На пенсию я вышел в начале шестого года, Марина чуть раньше. Тогда мы еще жили, между прочим, вполне прилично, не нужно было брать ссуду, чтобы купить новый телевизор. Тогда я и компьютер приобрел — не ездить же в обсерваторию за сто километров всякий раз, если нужно почитать статью Кормана, к примеру, или узнать точно, что наблюдали на WAS Ре. Да и бывшие коллеги к моим наездам относились не то чтобы плохо, но… Я их понимал — в том числе и бывшего своего шефа, ставшего академиком и директором. Дружба дружбой, а время на компьютерах расписано, извини, Володя… Я понимал и купил себе персоналку, лишив Марину поездки в Кисловодск. А ей нужно было — воды попить, полечиться… «Нет, — сказала она, — тебе важнее».

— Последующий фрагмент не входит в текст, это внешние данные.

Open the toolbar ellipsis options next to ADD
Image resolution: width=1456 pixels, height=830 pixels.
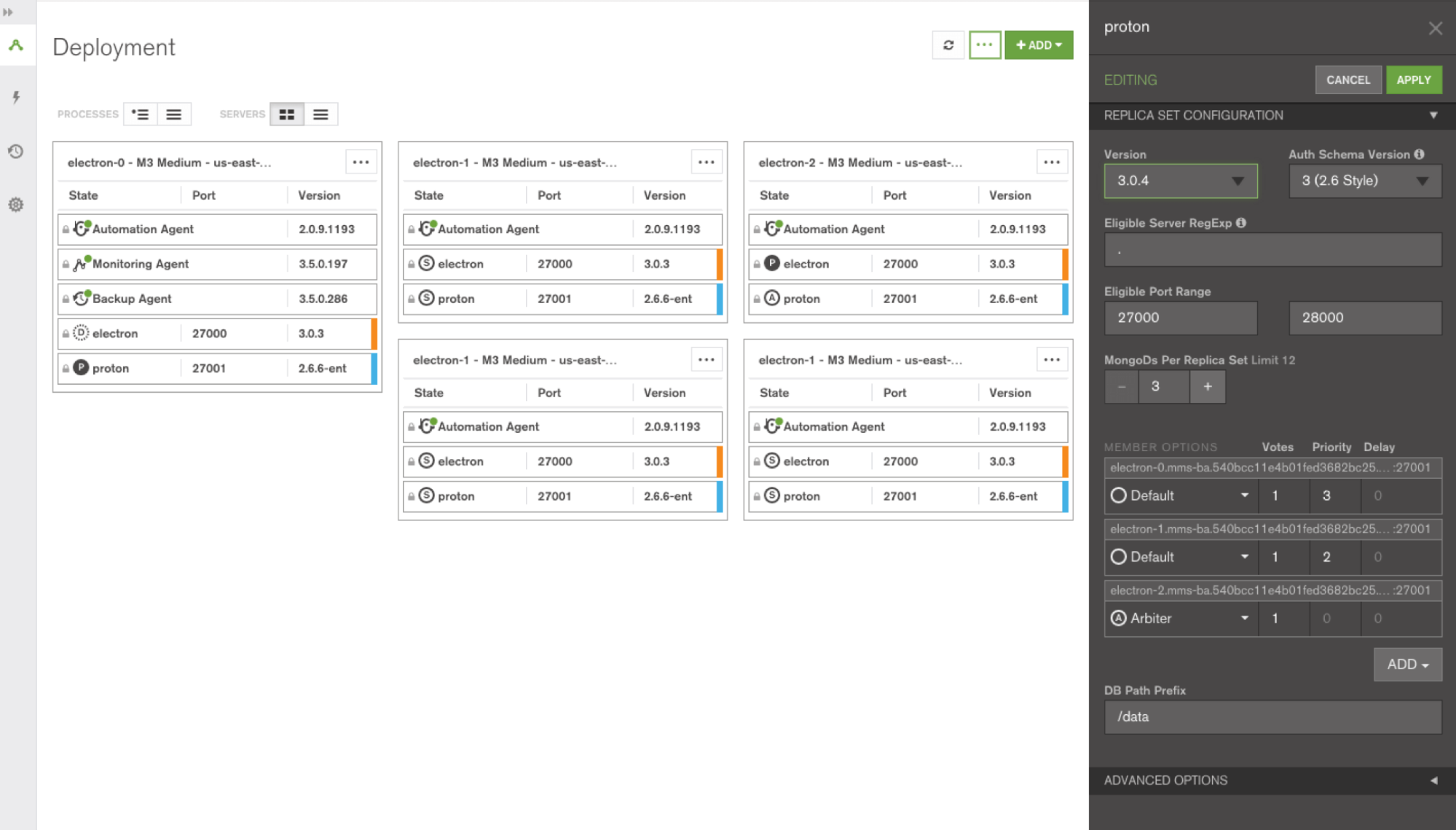[x=985, y=44]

Полезная штука компьютер. Я прекрасно помнил, как в восьмидесятых считал на логарифмической линейке распределение пульсаров в Галактике. Конечно, счетно-вычислительные машины уже и тогда были — в институте математики, к примеру, стояли две М-400, и очередь расписывалась на месяцы вперед, как и время на нашем двухметровом телескопе. Привыкли мы к очередям — если что-то получается без очереди, удивляемся: ах, удалось… Да, о чем я, отец Александр… Считал на линейке, и ничего — мы с шефом тогда опубликовали несколько статей в центральных журналах, я даже в Москву на конференцию ездил в девяносто пятом. Это была первая международная встреча советских астрофизиков с американскими коллегами. Сам Кларк приезжал, он у них руководил космическими рентгеновскими исследованиями, и я рассказал о нашем каталоге источников, изрядно удивив американца. Они приехали со своими переносными компьютерами, у них уже тогда был Интернет. Ая привез наш каталог на листочках бумаги. Посидели мы, помню, в номере, Кларк полистал карточки, время от времени поднимая на меня взгляд — то ли уважительный, то ли удивленный, — а потом сказал, что это обязательно нужно публиковать в «The Astrophysical Journal», уникальный, мол, материал. И срочно в Интернет выложить, это важно для всех, кто готовит новые рентгеновские эксперименты.